Князь Сергей с нею давно не видался и невольно загляделся на красавицу, Ирен это заметила. Самодовольство и счастие отразилось на её лице: молодая девушка любила князя, любила с первой с ним встречи, любила его и тогда, когда он считался женихом другой. Но теперь он свободен, любимая им невеста умерла.
– Ирен, ты заметила, как мой Сергей посмотрел на тебя? – спросила тихо княгиня Лидия Михайловна у молодой девушки.

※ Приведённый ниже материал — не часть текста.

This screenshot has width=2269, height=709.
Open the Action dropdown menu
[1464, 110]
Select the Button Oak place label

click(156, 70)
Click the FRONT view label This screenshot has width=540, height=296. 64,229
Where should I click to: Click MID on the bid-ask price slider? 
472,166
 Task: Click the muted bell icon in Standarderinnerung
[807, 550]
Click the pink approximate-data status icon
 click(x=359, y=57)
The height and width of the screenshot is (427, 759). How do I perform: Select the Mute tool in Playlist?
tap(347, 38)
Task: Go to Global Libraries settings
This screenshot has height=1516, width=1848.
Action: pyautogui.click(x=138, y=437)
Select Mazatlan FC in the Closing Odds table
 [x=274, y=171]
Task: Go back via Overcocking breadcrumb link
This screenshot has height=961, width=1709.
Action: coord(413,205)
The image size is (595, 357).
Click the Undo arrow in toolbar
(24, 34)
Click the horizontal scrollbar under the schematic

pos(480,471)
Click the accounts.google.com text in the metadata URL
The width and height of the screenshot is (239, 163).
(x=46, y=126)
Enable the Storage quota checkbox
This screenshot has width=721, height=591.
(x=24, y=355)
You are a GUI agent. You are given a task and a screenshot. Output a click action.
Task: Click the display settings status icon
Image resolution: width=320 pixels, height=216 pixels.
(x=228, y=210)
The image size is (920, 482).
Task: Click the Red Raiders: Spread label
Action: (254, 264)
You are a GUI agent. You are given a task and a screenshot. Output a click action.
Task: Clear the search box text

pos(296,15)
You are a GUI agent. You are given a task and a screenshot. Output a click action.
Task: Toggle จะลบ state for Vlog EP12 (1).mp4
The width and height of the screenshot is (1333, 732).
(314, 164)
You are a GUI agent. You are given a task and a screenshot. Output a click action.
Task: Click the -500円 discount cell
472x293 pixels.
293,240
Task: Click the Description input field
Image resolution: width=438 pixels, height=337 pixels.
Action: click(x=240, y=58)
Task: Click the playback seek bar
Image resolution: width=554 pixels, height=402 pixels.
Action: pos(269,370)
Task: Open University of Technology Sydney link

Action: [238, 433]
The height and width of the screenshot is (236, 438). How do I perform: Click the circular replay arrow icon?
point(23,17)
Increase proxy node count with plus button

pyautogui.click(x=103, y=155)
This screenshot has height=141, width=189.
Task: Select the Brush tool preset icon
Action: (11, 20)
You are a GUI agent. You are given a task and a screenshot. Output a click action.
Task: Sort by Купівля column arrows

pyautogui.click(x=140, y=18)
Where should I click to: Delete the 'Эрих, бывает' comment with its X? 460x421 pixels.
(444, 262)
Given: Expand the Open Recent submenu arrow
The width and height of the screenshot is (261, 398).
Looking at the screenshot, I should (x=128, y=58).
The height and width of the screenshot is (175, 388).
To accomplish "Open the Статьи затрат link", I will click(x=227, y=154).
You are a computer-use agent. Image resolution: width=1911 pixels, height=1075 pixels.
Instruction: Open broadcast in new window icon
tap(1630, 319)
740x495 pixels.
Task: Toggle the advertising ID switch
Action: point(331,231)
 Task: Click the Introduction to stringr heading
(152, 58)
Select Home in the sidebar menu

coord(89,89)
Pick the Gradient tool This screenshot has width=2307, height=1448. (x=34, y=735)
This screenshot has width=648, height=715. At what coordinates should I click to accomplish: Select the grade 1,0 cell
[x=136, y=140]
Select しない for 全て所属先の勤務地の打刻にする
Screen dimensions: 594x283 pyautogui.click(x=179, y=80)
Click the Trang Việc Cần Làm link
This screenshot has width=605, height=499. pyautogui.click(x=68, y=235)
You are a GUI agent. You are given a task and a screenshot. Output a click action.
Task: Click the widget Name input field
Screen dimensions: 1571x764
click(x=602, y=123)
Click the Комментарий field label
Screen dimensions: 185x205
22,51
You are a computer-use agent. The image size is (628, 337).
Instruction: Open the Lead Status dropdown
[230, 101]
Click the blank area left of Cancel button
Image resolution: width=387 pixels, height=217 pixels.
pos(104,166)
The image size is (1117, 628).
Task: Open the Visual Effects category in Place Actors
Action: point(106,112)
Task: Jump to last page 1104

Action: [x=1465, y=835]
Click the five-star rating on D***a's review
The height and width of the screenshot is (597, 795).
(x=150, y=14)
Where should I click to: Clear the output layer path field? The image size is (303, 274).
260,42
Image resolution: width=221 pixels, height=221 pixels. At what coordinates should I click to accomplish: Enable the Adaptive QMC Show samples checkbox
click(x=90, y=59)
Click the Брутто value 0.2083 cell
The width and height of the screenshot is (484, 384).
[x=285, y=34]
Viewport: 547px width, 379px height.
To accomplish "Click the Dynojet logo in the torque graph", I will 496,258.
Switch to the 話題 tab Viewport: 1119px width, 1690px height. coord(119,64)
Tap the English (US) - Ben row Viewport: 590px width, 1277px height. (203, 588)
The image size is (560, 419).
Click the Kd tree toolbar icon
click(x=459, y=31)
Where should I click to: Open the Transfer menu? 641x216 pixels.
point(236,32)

– Разве? я, право, не заметила, – схитрила Ирен.
– Да, Сергей тобою интересуется.
– Полноте, княгиня, князь такой печальный, он не может забыть своей умершей невесты.. И, кажется, никогда её не позабудет… – со вздохом проговорила молодая девушка.
– Пустяки, на свете всё скоро забывается. И всякое горе по времени проходит, – возразила ей княгиня.
– Вы думаете, и князь забудет Анну?
– Разумеется! Похандрит немного, похмурится, а там и утешится.
– Если бы так было…
– Поверь, будет Сергей полюбит тебя.
– Что вы, что вы, княгиня, – вся зардевшись, проговорила красавица.
– Да, да. И сделает тебе предложение. Может быть, и не скоро, а всё-таки я назову тебя моей дочерью.
– Мама, мамочка! – И молодая девушка бросилась обнимать княгиню. Между тем губернатор Сухов и старый князь вели между собой такой разговор:
– Да, я совсем позабыл вам сказать, ведь Цыганов как ни хитёр, а попался, – сказал князю Владимиру Ивановичу губернатор Сухов.
– Как попался? – удивился князь.
– Мои сыщики в Москве напали на его след, арестовали и вчера привезли в Кострому. Я отдал приказ посадить его на гауптвахту.
Разговор этот происходил в кабинете князя; тут же был и Сергей.
– Как, Цыганова вы посадили на гауптвахту? – меняясь в лице, спросил Сергей.
– Посадил – я не стану церемониться, он заслужил строгое наказание.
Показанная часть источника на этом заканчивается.